- David Schwartz confirmed XRP cannot be clawed back because it has no issuer.
- The Clawback feature only applies to issued tokens like stablecoins or wrapped assets.
- XRP’s issuer-less design ensures censorship resistance, but eliminates reversal options.
Ripple’s CTO Emeritus David Schwartz had to step in this week to clear something up — and he didn’t sugarcoat it.
After a security breach hit members of the GTF and Apex communities, some users began asking whether stolen XRP could be recovered using the XRP Ledger’s “Clawback” feature. Schwartz shut that down quickly. XRP, he reminded everyone, has no issuer. And without an issuer, there’s simply no mechanism to reverse or forcibly retrieve native XRP transactions.

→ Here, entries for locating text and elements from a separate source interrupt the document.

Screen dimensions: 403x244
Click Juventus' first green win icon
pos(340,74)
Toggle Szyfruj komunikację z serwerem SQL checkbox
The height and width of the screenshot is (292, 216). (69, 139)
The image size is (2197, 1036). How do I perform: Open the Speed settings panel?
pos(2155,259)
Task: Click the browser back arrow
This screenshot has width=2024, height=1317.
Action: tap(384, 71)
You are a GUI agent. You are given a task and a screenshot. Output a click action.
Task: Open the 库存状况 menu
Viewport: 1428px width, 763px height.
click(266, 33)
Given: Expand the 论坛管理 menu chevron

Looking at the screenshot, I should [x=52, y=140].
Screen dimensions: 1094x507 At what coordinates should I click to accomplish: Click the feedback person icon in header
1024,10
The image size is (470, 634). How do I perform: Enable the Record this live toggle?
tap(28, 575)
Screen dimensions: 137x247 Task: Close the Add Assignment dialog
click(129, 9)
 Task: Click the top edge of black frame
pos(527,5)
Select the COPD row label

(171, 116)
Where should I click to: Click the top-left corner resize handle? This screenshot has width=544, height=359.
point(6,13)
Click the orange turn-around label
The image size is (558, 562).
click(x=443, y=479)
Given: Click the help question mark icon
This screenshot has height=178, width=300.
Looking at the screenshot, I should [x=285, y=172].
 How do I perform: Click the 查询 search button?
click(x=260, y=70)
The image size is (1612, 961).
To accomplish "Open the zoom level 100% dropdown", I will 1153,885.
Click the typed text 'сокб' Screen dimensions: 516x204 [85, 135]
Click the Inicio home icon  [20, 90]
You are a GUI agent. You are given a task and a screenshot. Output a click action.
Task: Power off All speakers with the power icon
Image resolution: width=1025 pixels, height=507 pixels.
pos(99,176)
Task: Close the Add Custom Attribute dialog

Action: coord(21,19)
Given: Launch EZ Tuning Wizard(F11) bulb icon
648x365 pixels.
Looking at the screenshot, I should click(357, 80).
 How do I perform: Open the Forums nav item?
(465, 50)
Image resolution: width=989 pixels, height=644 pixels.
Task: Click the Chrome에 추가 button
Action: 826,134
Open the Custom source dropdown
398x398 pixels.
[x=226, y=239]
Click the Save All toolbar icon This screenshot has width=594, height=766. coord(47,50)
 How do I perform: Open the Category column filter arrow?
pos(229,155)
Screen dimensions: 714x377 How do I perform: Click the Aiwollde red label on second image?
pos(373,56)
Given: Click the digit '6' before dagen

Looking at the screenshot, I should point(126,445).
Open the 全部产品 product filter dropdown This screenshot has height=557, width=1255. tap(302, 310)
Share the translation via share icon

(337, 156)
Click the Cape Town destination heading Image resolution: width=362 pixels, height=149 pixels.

The Security Breach That Sparked the Debate
The issue started when the X account for the Global Trade Finance (GTF) aggregator reported that its VC wallet had been compromised. According to the post, the attack involved a “fake NFT offer” and what was described as an “XRP Voucher Scam.” The breach reportedly impacted the project’s second-largest liquidity pool holder, which only made the situation more alarming.
In a moment of frustration, the account asked whether someone could escalate the issue directly to Schwartz, known online as @JoelKatz. That’s when the conversation shifted. A community member suggested that perhaps the XRP Ledger’s controversial Clawback amendment could offer a solution, expressing hope that the stolen funds might somehow be retrieved.
It sounded reasonable on the surface. But technically, it wasn’t.
Why the Clawback Feature Doesn’t Apply to XRP
Schwartz responded clearly: “Nope. Assets can only be clawed back by their issuer, and XRP has no issuer.”
That distinction is critical. Most tokens on the XRP Ledger — including stablecoins like RLUSD, wrapped Bitcoin representations, or even meme tokens — are issued assets. They are created and distributed by a specific wallet address. In order to hold them, users must establish what’s called a trustline with that issuer.
If the issuer enables the Clawback setting (introduced under amendment XLS-39), they retain the technical ability to retrieve those issued tokens from user wallets. This feature is primarily designed for regulated assets, like stablecoins, where compliance may require freezing or reversing funds in cases of fraud or legal orders.
But XRP doesn’t work like that. It was not issued by an account. There is no issuer wallet holding a master key. There is no centralized entity that can send a clawback command.
XRP’s Structure Is What Makes It Different
XRP is the only asset on the XRP Ledger that isn’t tied to an issuing account. That structural design is intentional. It means XRP transactions, once confirmed, cannot be reversed by any central authority.
Some see that as a strength — censorship resistance, predictability, final settlement. Others, especially in situations like this, see the downside. If funds are stolen, there’s no backdoor. No administrative override. No “undo” button.
And that’s the tradeoff.
The recent incident serves as a reminder of how crypto infrastructure actually works beneath the surface. Features like Clawback exist, yes, but only within specific parameters. They apply to issued assets, not to XRP itself. Schwartz’s clarification wasn’t controversial. It was technical.
Still, it highlights something the industry continues to wrestle with: decentralization offers protection from control, but it also removes safety nets. Once XRP moves, it moves.